- A government investigation into Microsoft’s business in Hungary is similar to a 2013 probe
- Neither the government nor Microsoft has announced a resolution to the 2013 investigation
The government’s bribery probe into Microsoft Corp.’s Hungarian business unit is likely an extension of a five-year investigation of the tech giant’s dealings in China, Romania, and Italy, according to sources.
The spinoff demonstrates a potentially costly ripple effect for multinational technology companies once government enforcers zero in on one aspect of potential bribery. The investigation mushrooms from there.
Microsoft acknowledged the Hungarian bribery probe into its sales business after The Wall Street Journal reported Aug. 23 that products such as Word and Excel were allegedly sold to intermediaries at steep discounts. These middlemen then sold the software to government officials at close to full price, in turn pocketing kickbacks on the deals.
Microsoft is also the subject of Securities and Exchange Commission and Justice Department bribery investigations that started in 2013 regarding the tech company’s business in China, Romania, and Italy.
Neither the agencies nor Microsoft have announced any resolution of the 2013 investigation, a sign that the government probe into potential Foreign Corrupt Practices Act violations is still ongoing. Companies typically announce the end of FCPA probes in corporate filings, while the government publicly announces cases that result in fines or criminal prosecutions.
The FCPA prohibits U.S. companies from making bribery payments to officials abroad to further their business.
“With growing international attention to issue of bribery — including increased investigation and enforcement across jurisdictions — it becomes more likely that questionable activity in different countries will come to light,” said Alexandra Wrage, president of TRACE International Inc., an organization that consults with companies on anti-bribery compliance.
“When that happens, the DOJ and SEC are likely to expand any related investigation accordingly,” she told Bloomberg Law.
Both the SEC and the DOJ declined to comment on the matter, and Microsoft didn’t immediately respond to a request for comment on whether the probes are related. In an emailed statement on the Hungary probe, Microsoft said it became aware of that business unit’s questionable practices in 2014 and immediately launched an internal investigation into the matter.
High Risk, High Price
Many technology companies use an indirect sales model to conduct business abroad, in which companies sell through channel partners and distributors, Jason Linder, head of global investigations and the anti-corruption practice at Irell & Manella LLP in Los Angeles, told Bloomberg Law.
The practice is also used in manufacturing and financial services, but U.S. enforcers view big tech as particularly “high-risk” when it comes to bribery because their distribution model is heavily decentralized.
“It carries with it an endemic bribery risk,” said Linder, a former DOJ FCPA prosecutor.
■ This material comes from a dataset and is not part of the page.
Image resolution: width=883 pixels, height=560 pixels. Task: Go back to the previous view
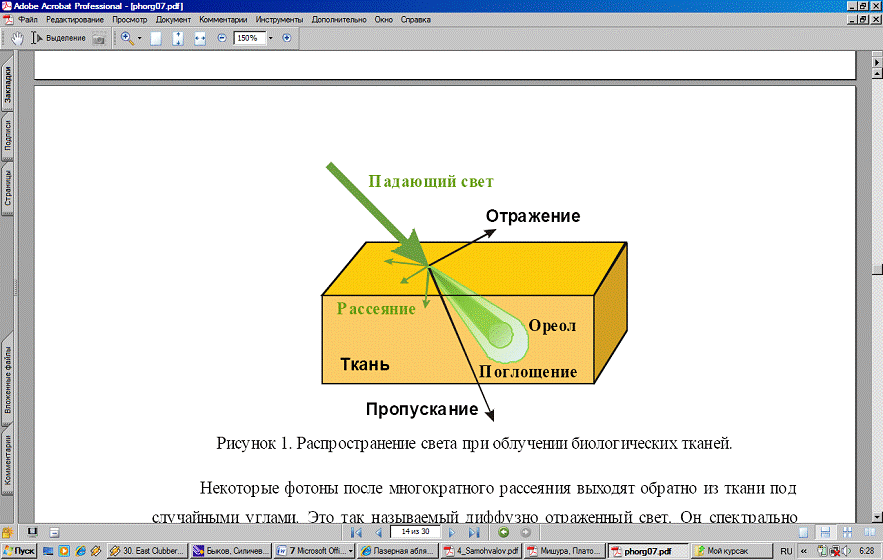504,532
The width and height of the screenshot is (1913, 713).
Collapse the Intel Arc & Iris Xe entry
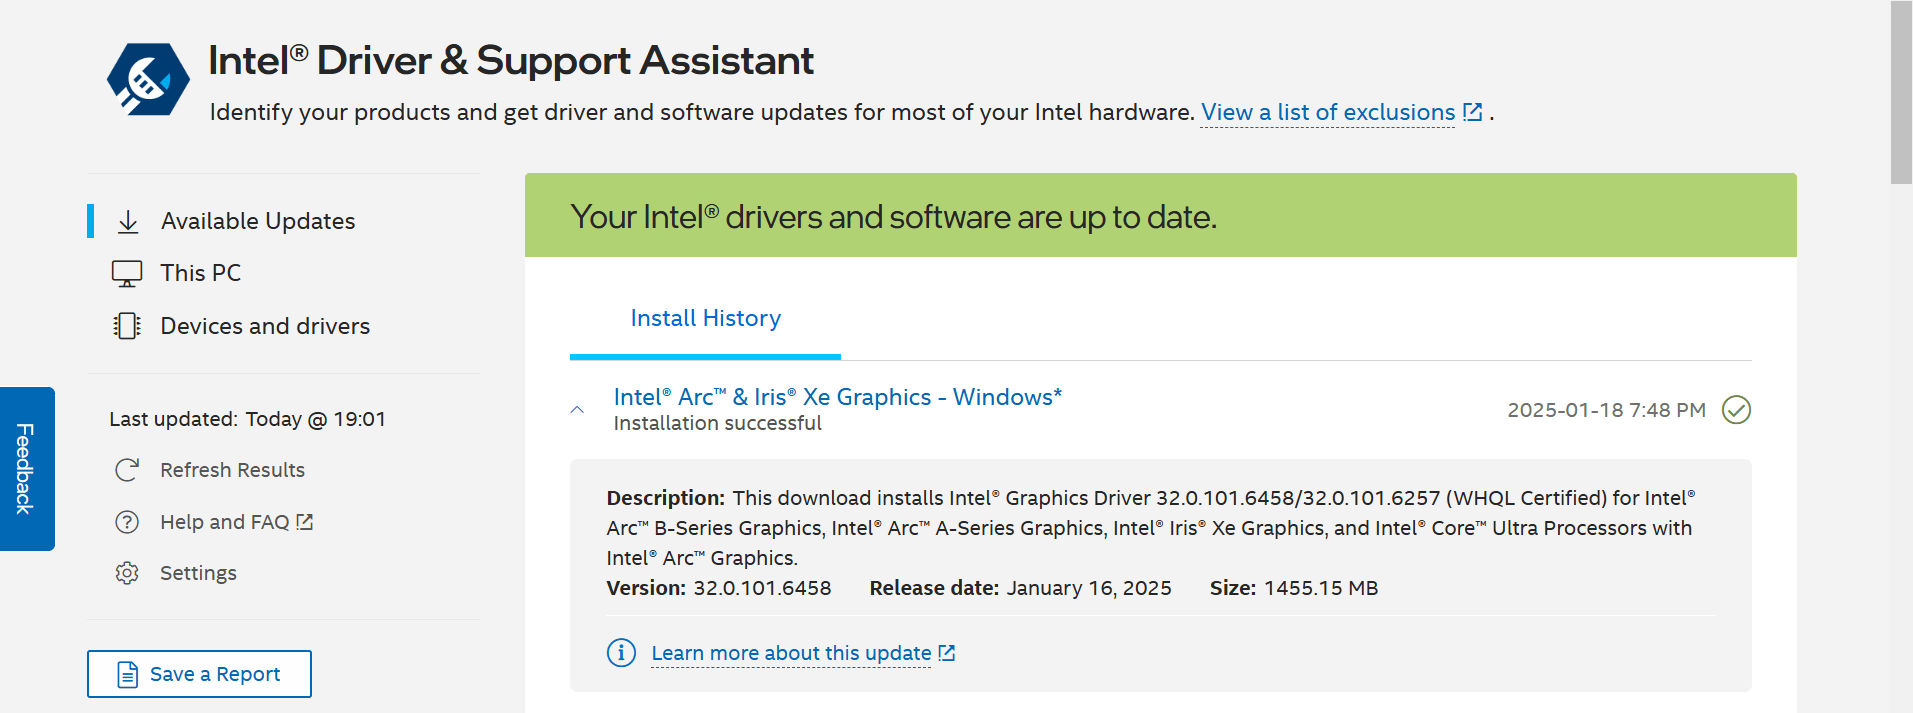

It prevents companies from having complete oversight on transactions.
Prosecutors are even more likely to turn their attention to multinational tech in certain “high-risk” markets, such as Brazil, China, Russia, and India. Corporate executives in those countries often view paying bribes as a customary way of doing business.
“The DOJ may look at an allegation that comes from one of these high-risk industries or countries as more plausible because of the corruption risk level involved,” Linder added.
Nothing to See
Not every FCPA investigation uncovers illicit conduct. Cisco Systems Inc. disclosed in a 2016 filing that both the DOJ and SEC closed their inquiry into potential bribery violations without taking further action. The probe stemmed from the tech company’s reseller practices abroad. The investigation was opened in 2014.
Both the SEC and DOJ declined to prosecute International Business Machines Corp. in 2017, after a multi-country bribery probe didn’t uncover illicit conduct, a company filing stated.
“The government does look at things that turn out to not be anything,” Kara Brockmeyer, litigation partner and member of Debevoise & Plimpton LLP’s white collar and regulatory defense group in Washington, told Bloomberg Law.
But once a company has been found guilty of an FCPA violation, “subsequent allegations would almost certainly receive a heightened degree of attention,” Wrage said.
Increasingly, the government has been focused on “recidivist” FCPA violators, according to Brockmeyer, a former chief of the SEC’s FCPA unit. That “can be a challenging thing for multinational companies.”
Maxwell Technologies, IBM, and General Electric Co. are some of the companies that have been found in violation of anti-corruption laws more than once. Harsher penalties are possible for recidivists. Repeat offenders aren’t eligible for DOJ’s leniency policy on bribery, which offers discounted fines to companies that disclose bribery allegations.